The first prototype to what would become the RG2228, as evaluated by the guys in Korn and Steve Vai himself, had a TRS 8-string trem. 






It was built in late 2005 from what I gather, and puts it as the first. 

This will be Tony's second trem'd RG8.


----------



## odibrom (Mar 26, 2015)

edited by ME, 'cause I changed my opinion...  one is allowed that right?

... There was a promotional pic of Tony (for his lattest album?) with an RG8 with a trem, but in a dark shade of gray / black?...

ok, second edit, found some pics 
















... and the last one, I promisse


----------



## nikt (Mar 26, 2015)

MaxOfMetal said:


> This will be Tony's second trem'd RG8.



3rd


----------



## MaxOfMetal (Mar 26, 2015)

nikt said:


> 3rd



Isn't that the one Lee owned? I thought that was built for Rusty Cooley. I'll try to find the old thread.

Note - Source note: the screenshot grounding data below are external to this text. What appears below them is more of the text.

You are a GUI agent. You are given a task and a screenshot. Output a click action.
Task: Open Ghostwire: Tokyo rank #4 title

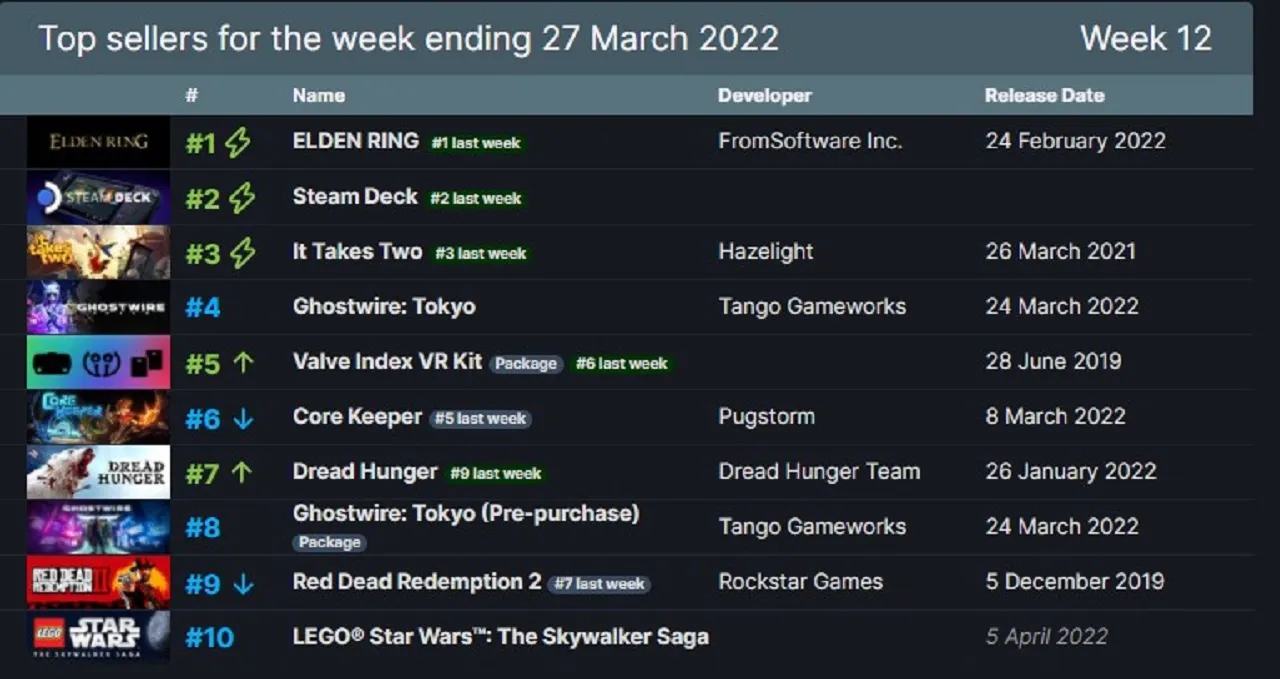click(x=384, y=306)
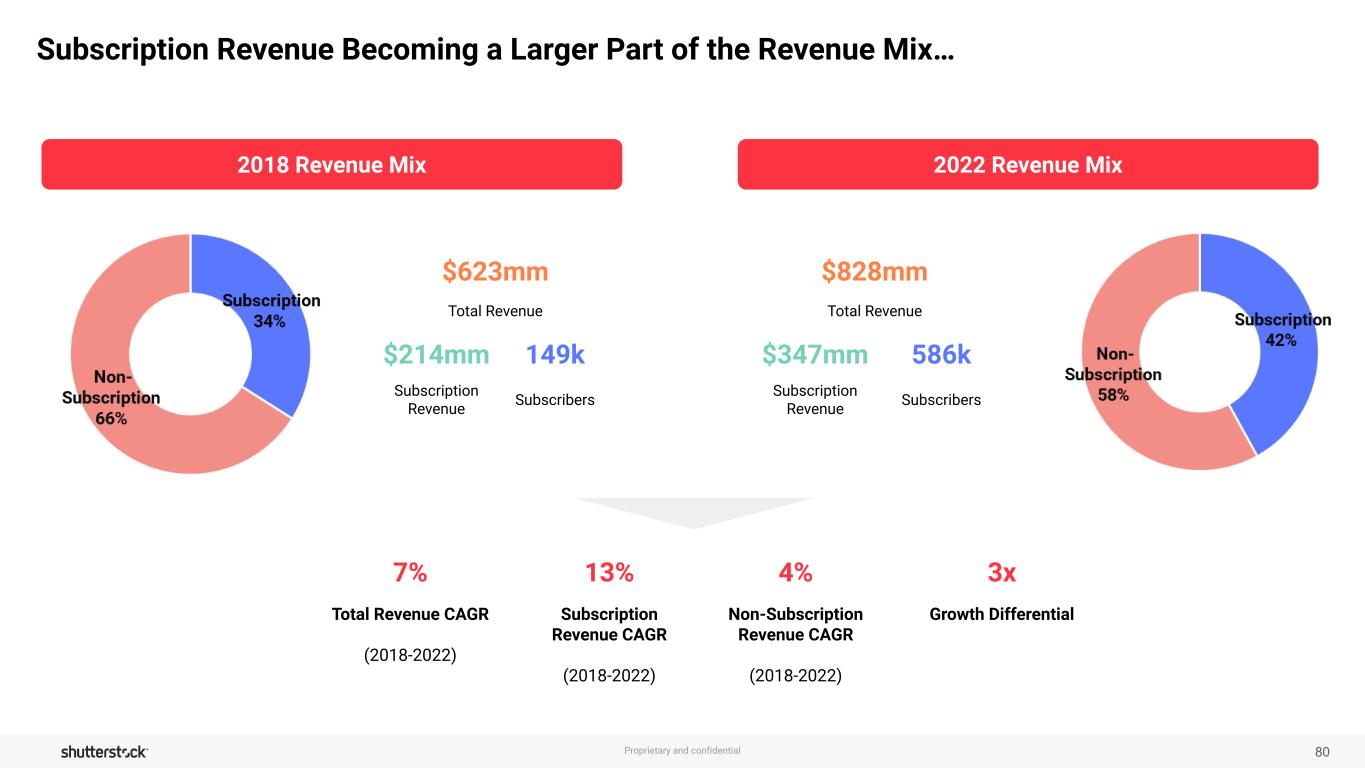Click the page number 80
Screen dimensions: 1365x768
[1322, 751]
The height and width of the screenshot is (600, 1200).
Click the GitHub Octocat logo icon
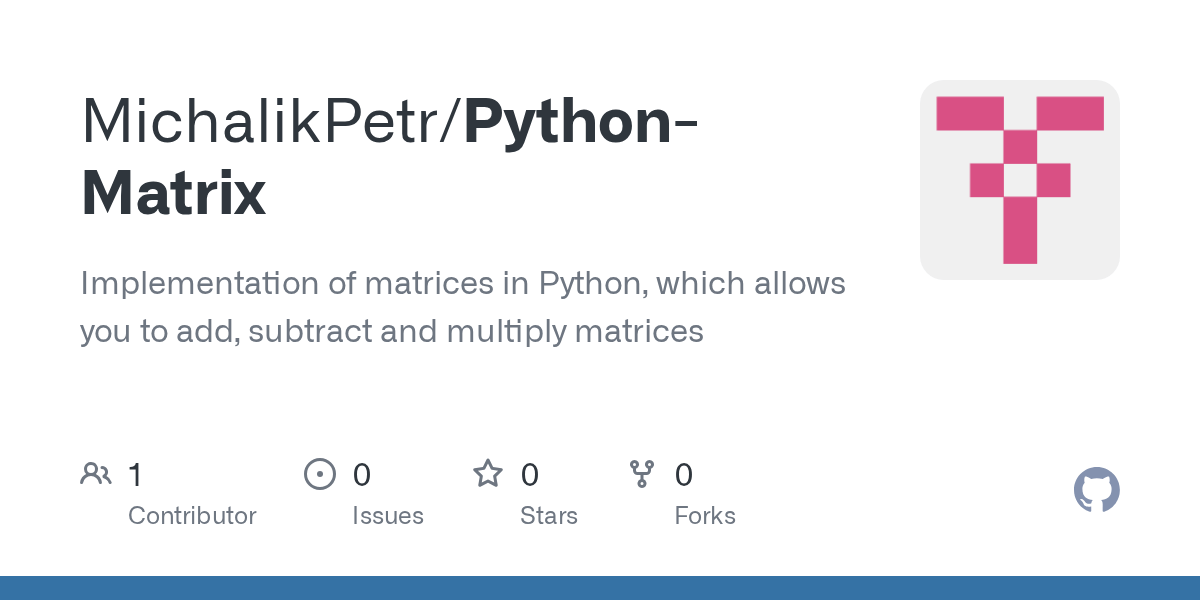point(1096,491)
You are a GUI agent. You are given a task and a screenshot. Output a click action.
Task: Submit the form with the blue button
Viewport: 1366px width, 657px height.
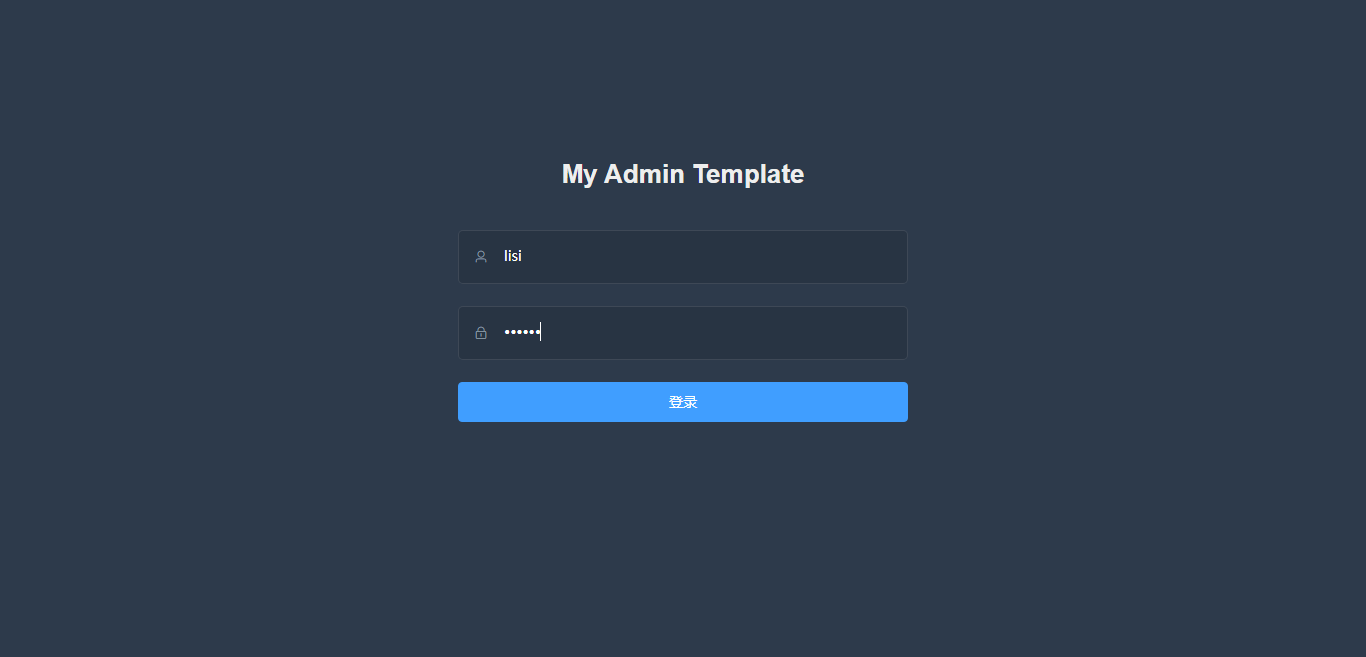coord(683,402)
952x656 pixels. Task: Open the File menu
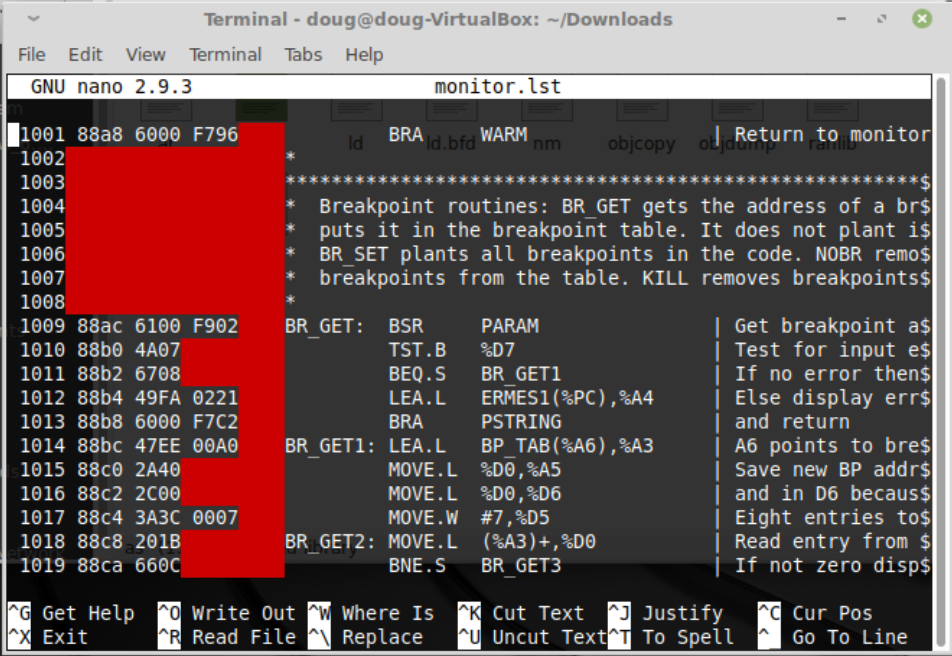31,55
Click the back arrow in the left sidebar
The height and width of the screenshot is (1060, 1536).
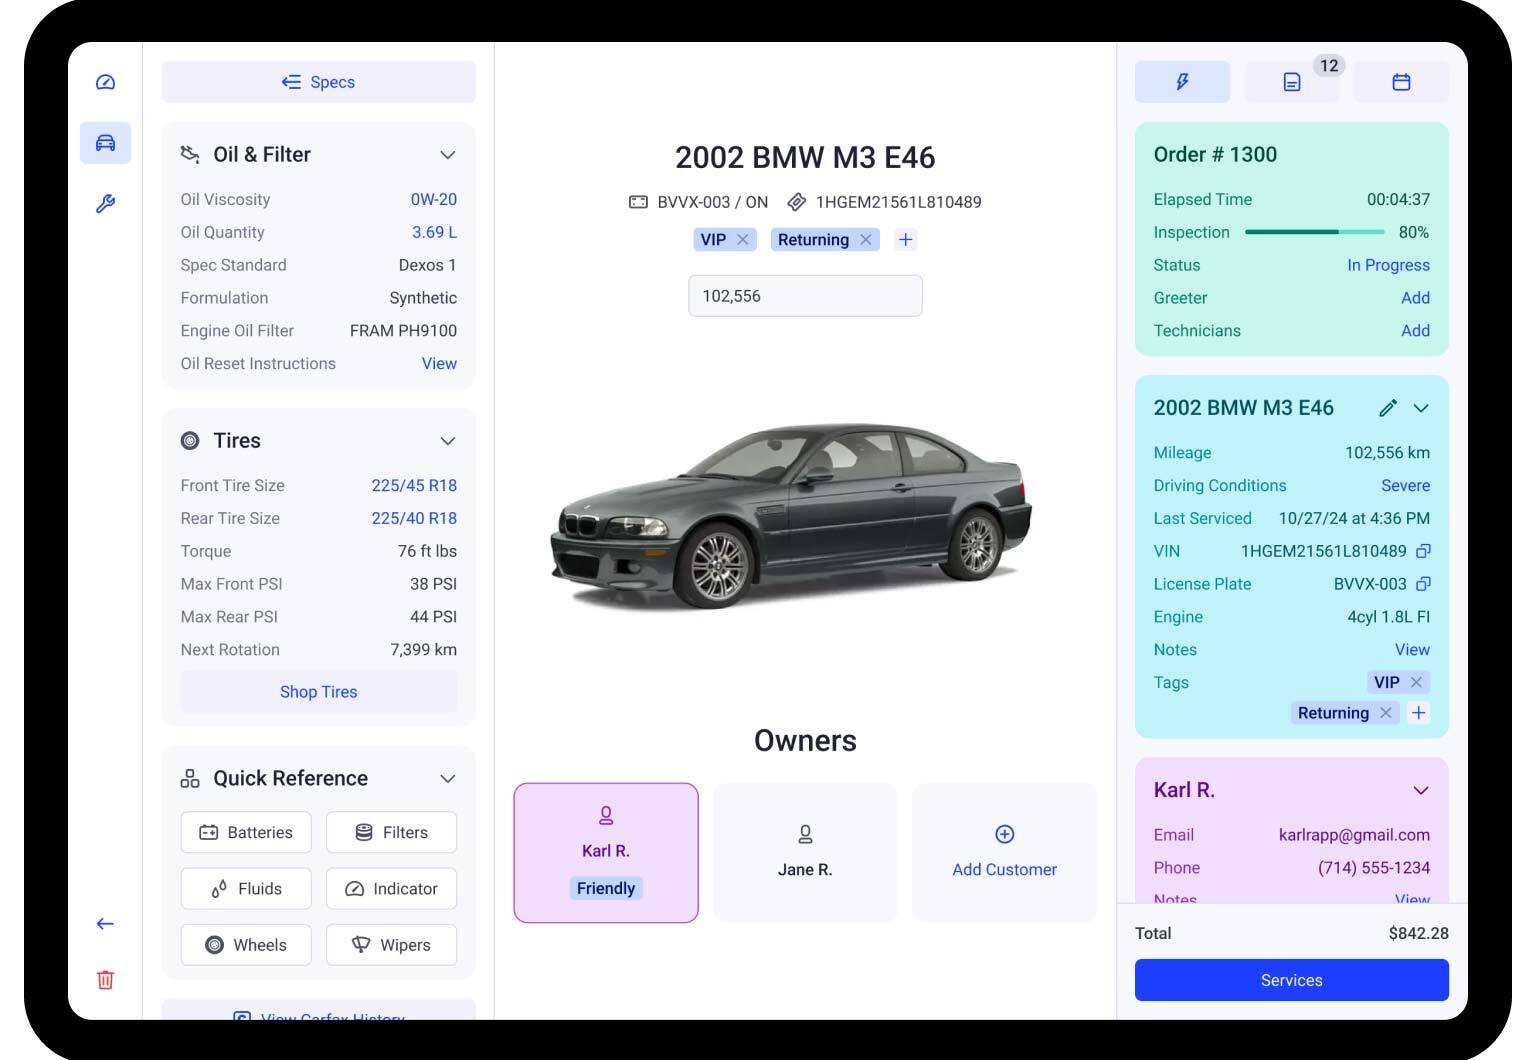[105, 924]
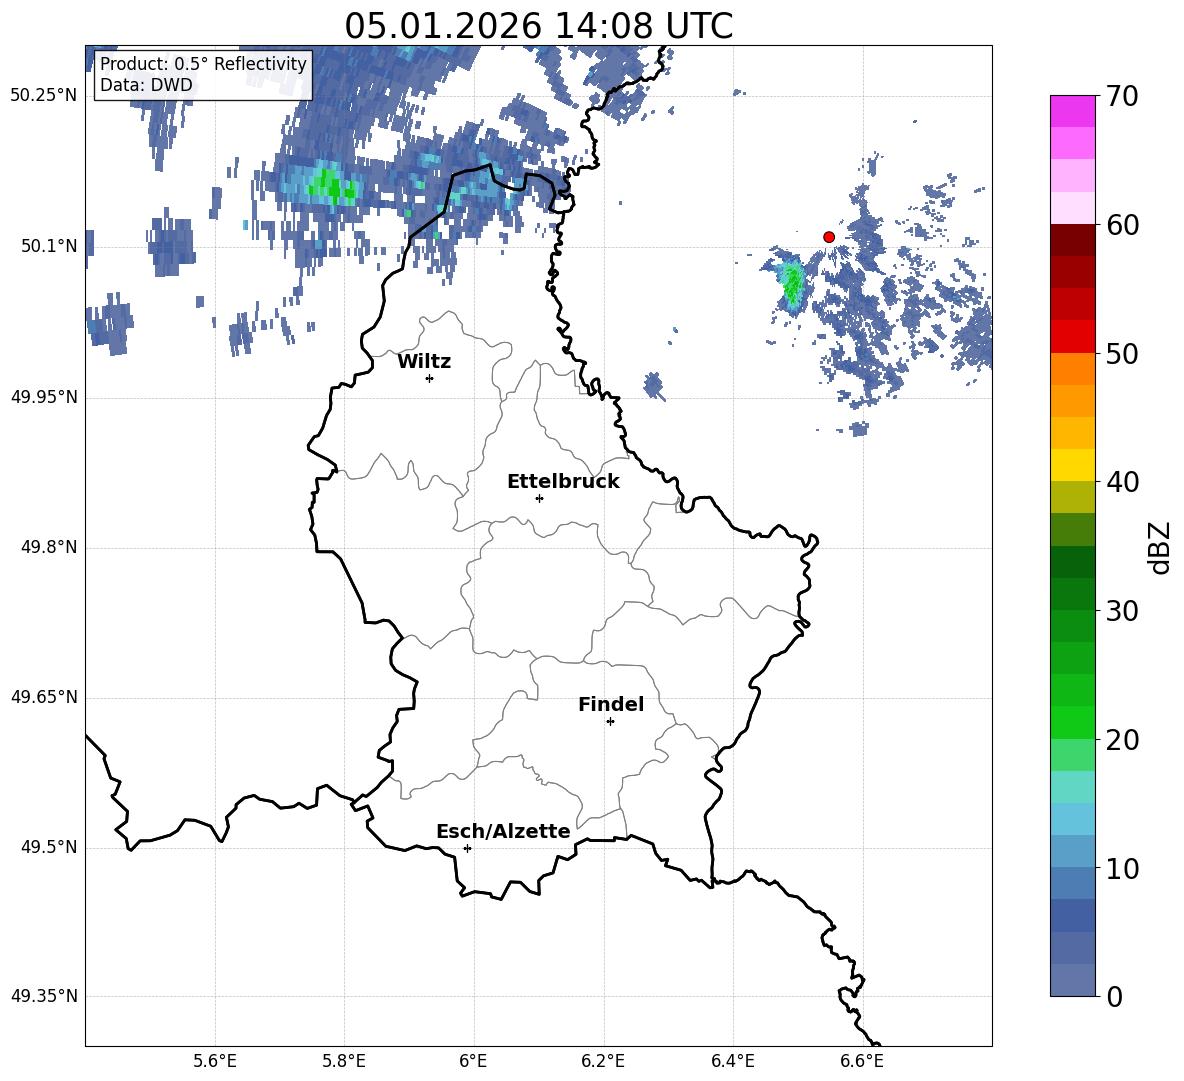Screen dimensions: 1184x1081
Task: Select the yellow 40 dBZ colorbar segment
Action: (x=1073, y=465)
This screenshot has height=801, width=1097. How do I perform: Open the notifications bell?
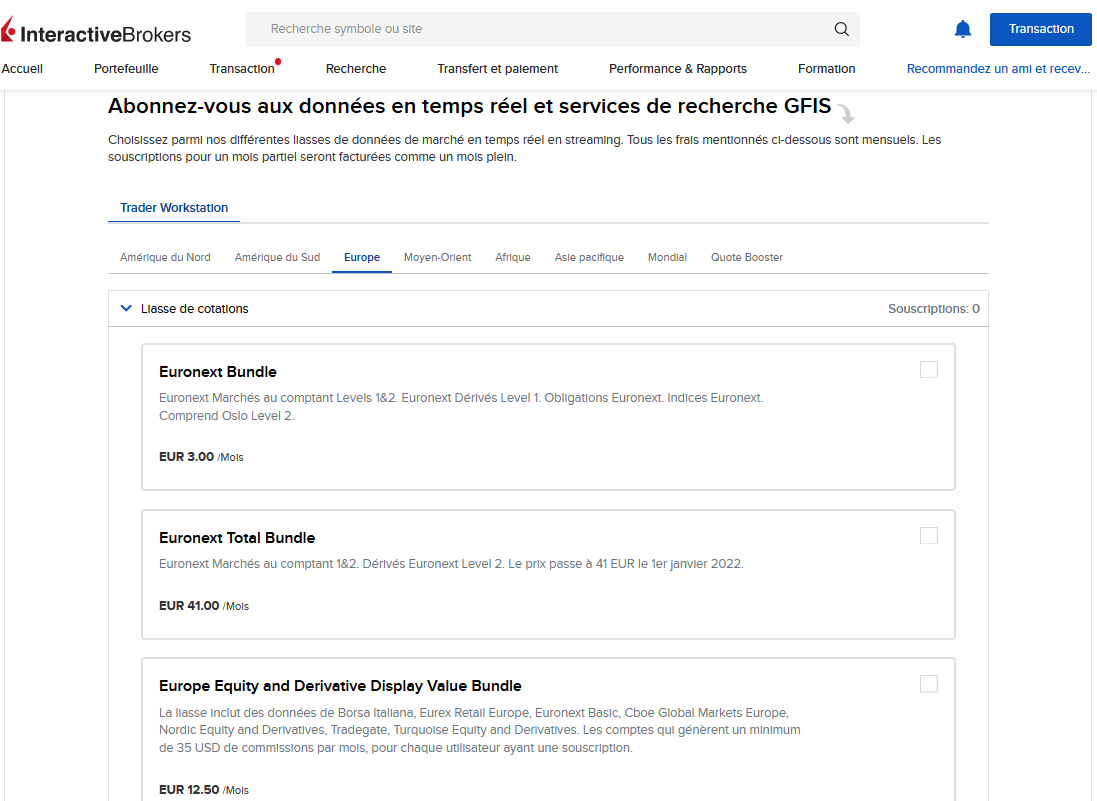(963, 29)
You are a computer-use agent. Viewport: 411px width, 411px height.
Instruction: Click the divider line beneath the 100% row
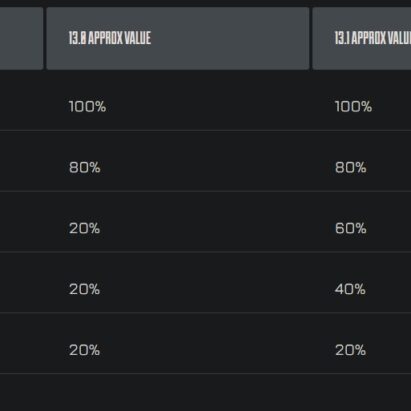205,130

EDIT: Found it!http://www.sevenstring.org/forum/gu...-rusty-cooley-lacs8-trem-2800-00-shipped.html


----------



## nikt (Mar 26, 2015)

Yep it's Cooley. Wasn't that the first 8 string with trem that Ibanez put together?


----------



## MaxOfMetal (Mar 26, 2015)

nikt said:


> Yep it's Cooley. Wasn't that the first 8 string with trem that Ibanez put together?



The first was the one I posted, the prototype. 

How would that be Tony's? Does he own it now? 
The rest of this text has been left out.